→ Work task
Go through the records and copy each line where the string "thêm" occurs.

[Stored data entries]

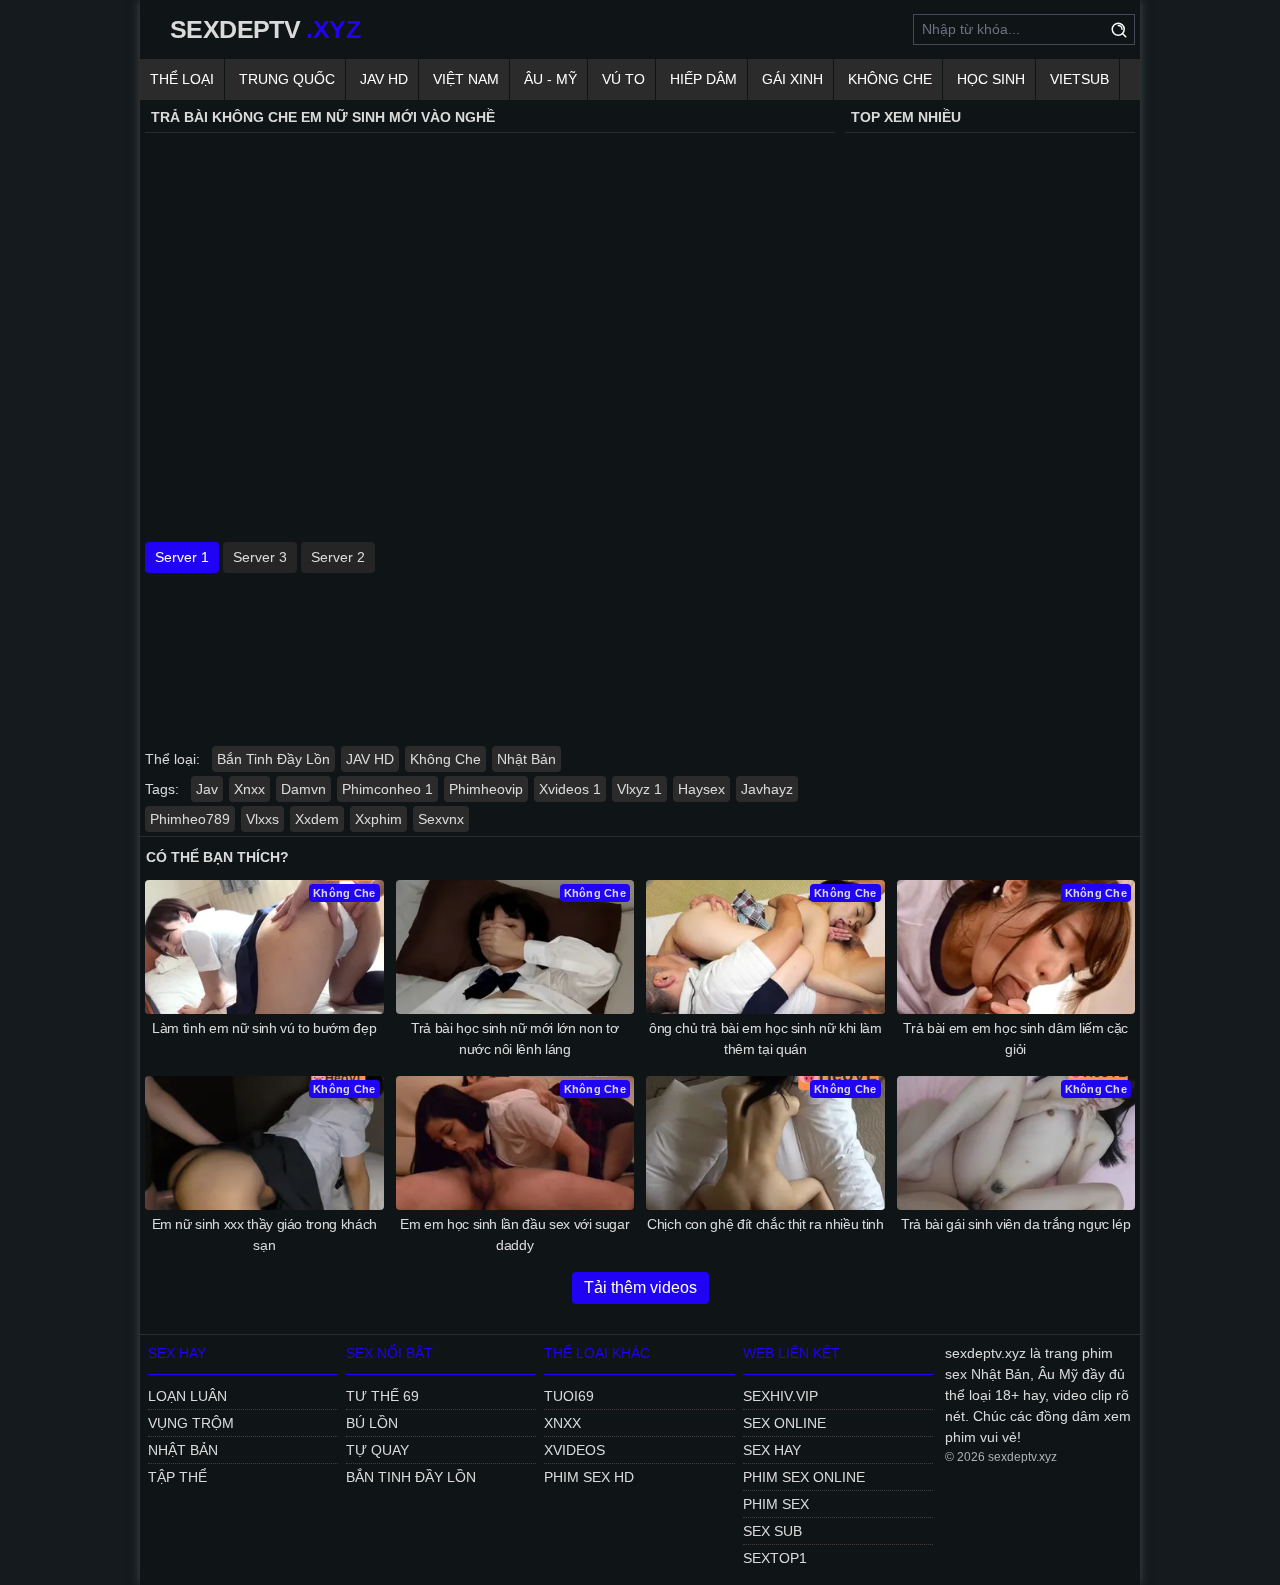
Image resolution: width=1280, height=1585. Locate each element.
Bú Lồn (372, 1423)
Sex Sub (772, 1531)
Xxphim (378, 819)
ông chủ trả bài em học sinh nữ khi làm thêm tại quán (765, 1038)
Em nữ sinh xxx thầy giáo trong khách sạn (264, 1234)
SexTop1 (775, 1558)
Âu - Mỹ (550, 79)
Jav (207, 789)
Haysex (701, 789)
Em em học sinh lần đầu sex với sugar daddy (514, 1234)
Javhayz (767, 789)
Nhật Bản (526, 759)
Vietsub (1079, 79)
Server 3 (260, 557)
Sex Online (784, 1423)
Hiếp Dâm (703, 79)
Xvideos (574, 1450)
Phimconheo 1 (387, 789)
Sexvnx (441, 819)
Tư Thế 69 (382, 1396)
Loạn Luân (187, 1396)
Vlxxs (262, 819)
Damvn (303, 789)
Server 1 (182, 557)
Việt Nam (466, 79)
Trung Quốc (287, 79)
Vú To (623, 79)
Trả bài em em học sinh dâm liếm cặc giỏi (1015, 1038)
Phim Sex (776, 1504)
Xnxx (249, 789)
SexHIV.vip (780, 1396)
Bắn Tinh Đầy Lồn (273, 759)
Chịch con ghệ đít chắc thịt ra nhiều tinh (765, 1224)
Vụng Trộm (191, 1423)
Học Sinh (991, 79)
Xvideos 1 (570, 789)
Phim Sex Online (804, 1477)
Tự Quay (377, 1450)
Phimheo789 (190, 819)
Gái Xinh (792, 79)
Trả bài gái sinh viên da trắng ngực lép (1015, 1224)
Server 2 (338, 557)
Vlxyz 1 (639, 789)
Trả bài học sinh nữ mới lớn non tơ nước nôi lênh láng (514, 1038)
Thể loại (182, 79)
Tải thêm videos (640, 1287)
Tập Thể (177, 1477)
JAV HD (384, 79)
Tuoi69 (569, 1396)
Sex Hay (772, 1450)
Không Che (890, 79)
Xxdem (317, 819)
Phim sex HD (589, 1477)
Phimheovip (486, 789)
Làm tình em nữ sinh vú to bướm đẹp (264, 1028)
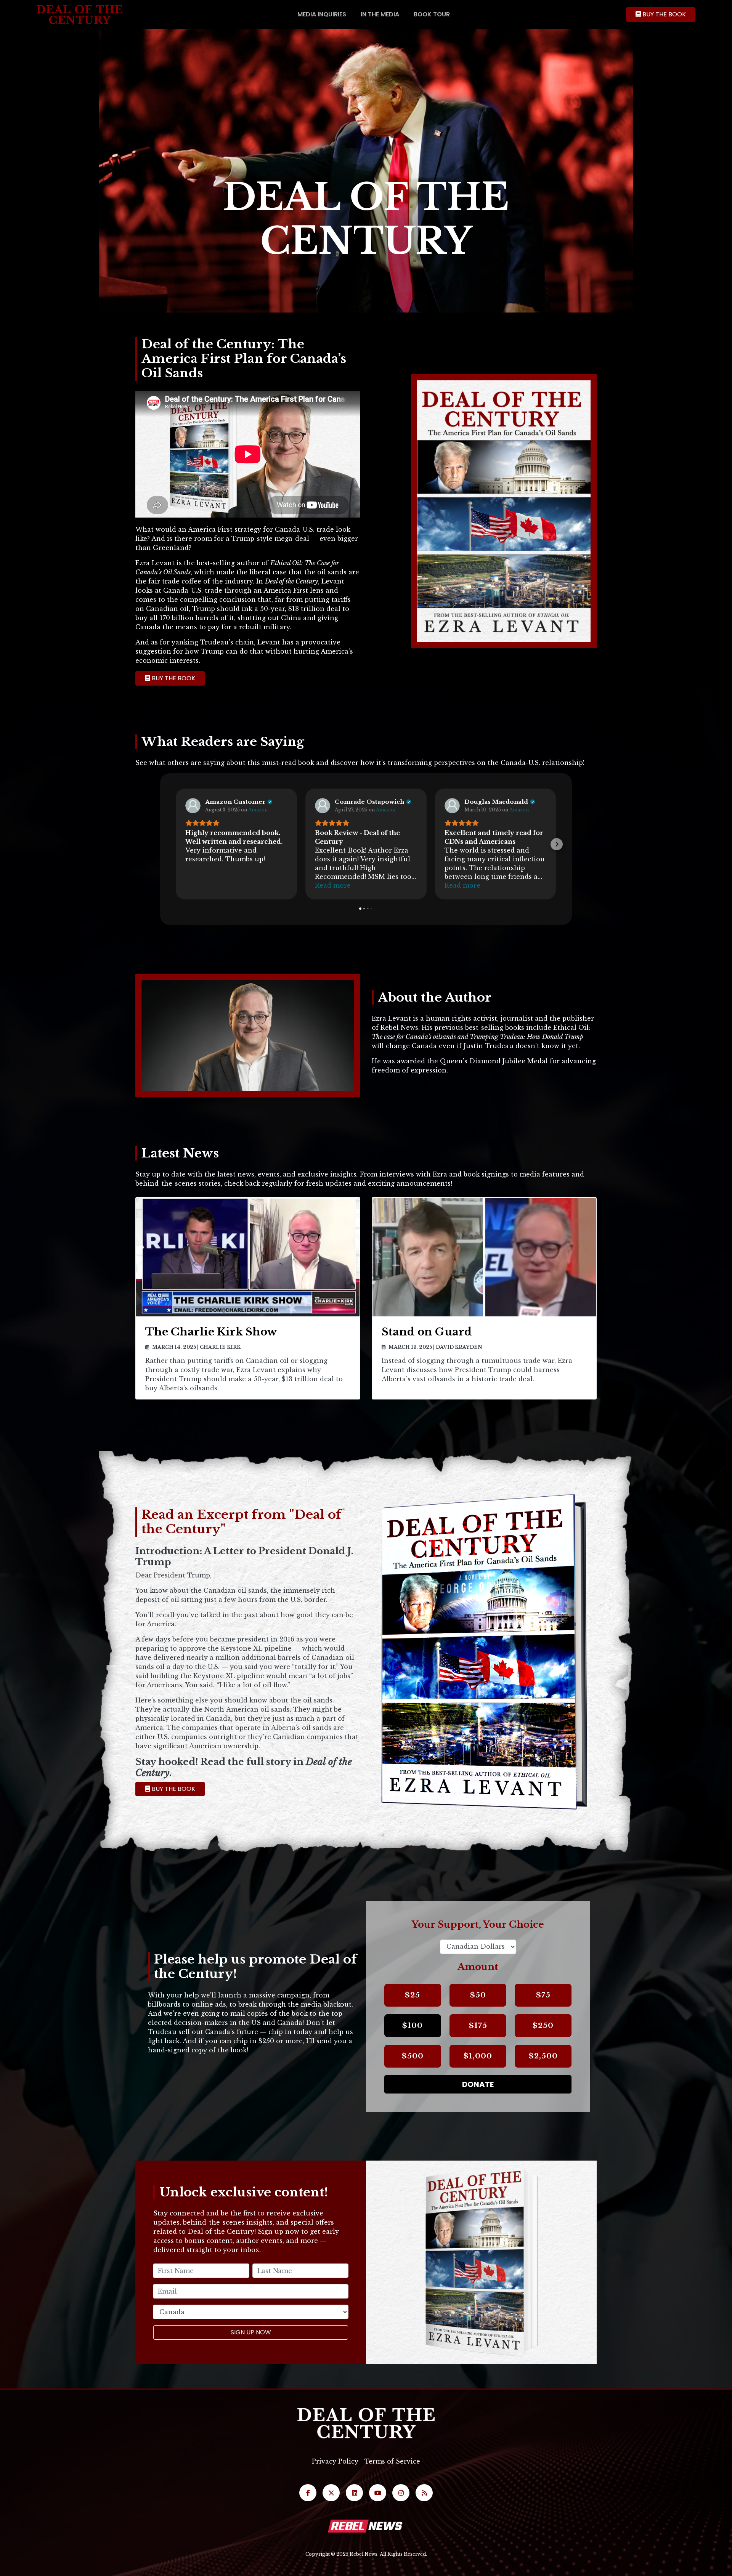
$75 (543, 1995)
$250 (543, 2025)
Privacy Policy (335, 2461)
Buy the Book (663, 14)
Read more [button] (333, 885)
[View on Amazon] (193, 805)
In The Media (380, 14)
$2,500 (543, 2056)
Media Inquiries (321, 14)
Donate (478, 2084)
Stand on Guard (427, 1331)
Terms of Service (392, 2461)
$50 (478, 1995)
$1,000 (478, 2056)
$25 (412, 1995)
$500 (413, 2056)
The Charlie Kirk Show (211, 1331)
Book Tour (432, 14)
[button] (175, 844)
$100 (412, 2025)
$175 (478, 2025)
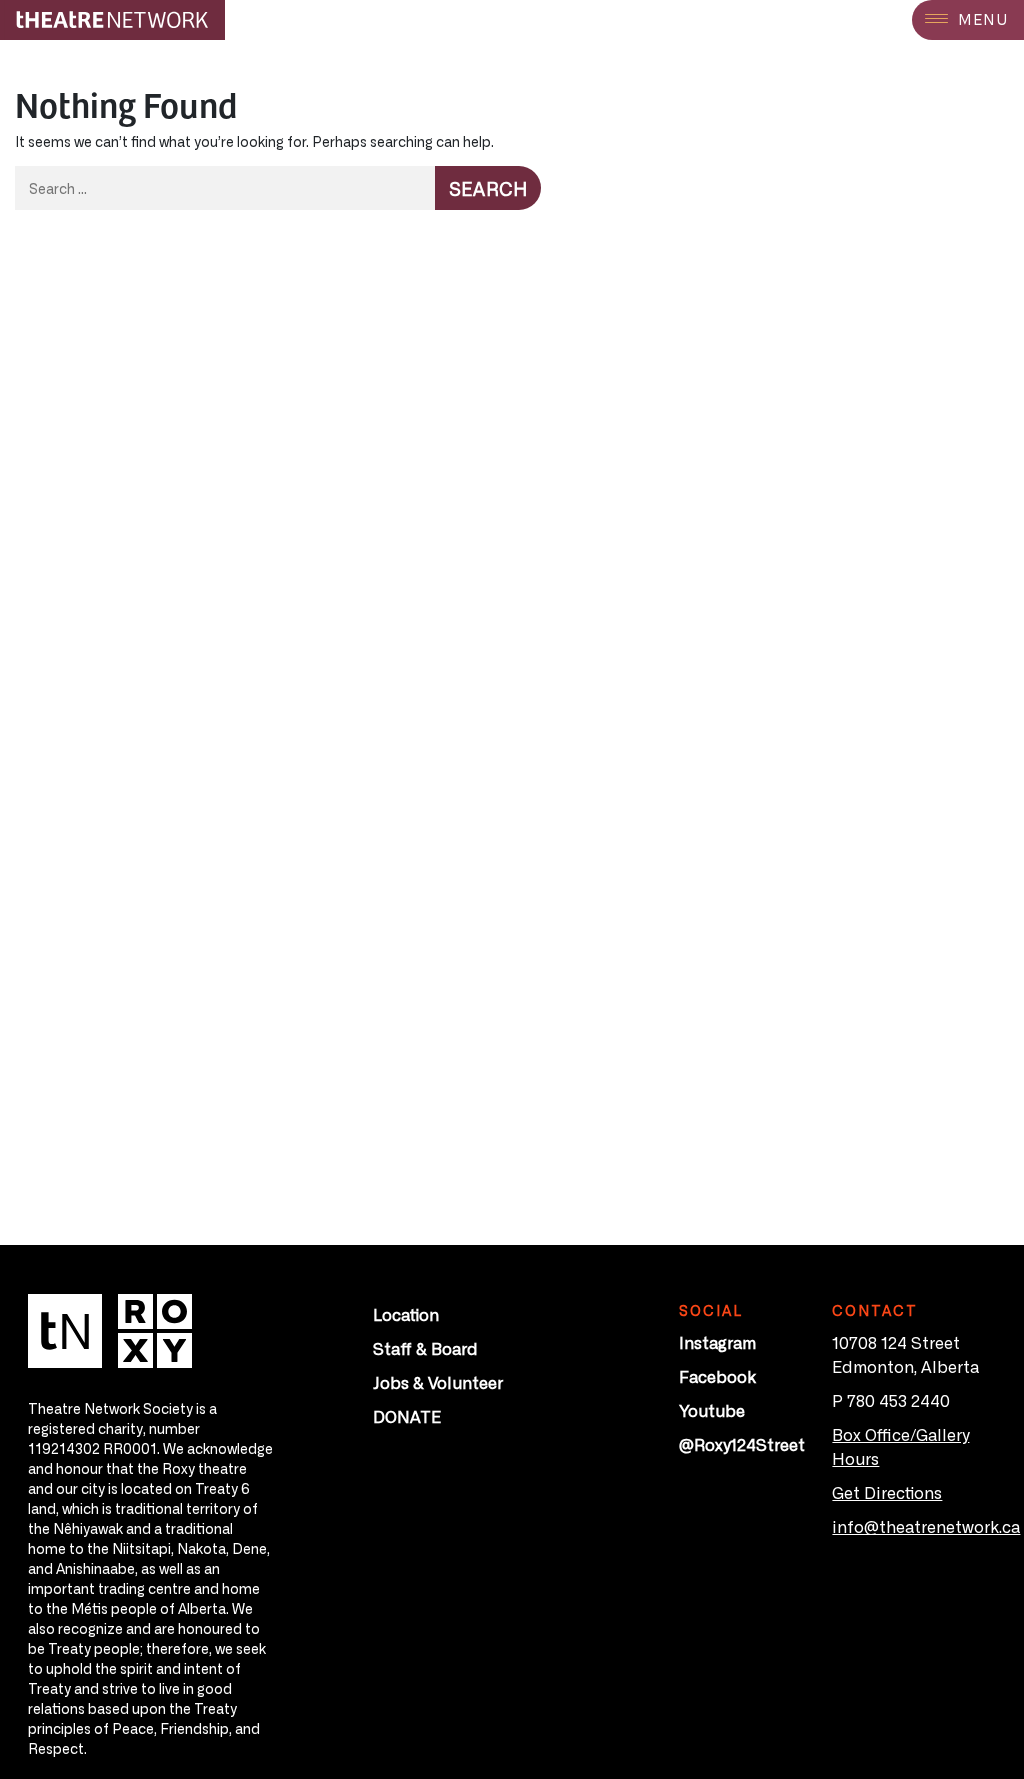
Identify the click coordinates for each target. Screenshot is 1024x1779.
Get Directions (887, 1492)
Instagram (717, 1342)
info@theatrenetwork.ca (926, 1526)
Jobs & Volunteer (438, 1382)
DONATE (407, 1416)
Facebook (717, 1376)
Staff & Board (425, 1348)
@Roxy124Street (742, 1444)
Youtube (712, 1410)
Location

→ Result below
ông chủ trả bài em học sinh nữ khi làm thêm tại quán (765, 1038)
Tải thêm videos (640, 1287)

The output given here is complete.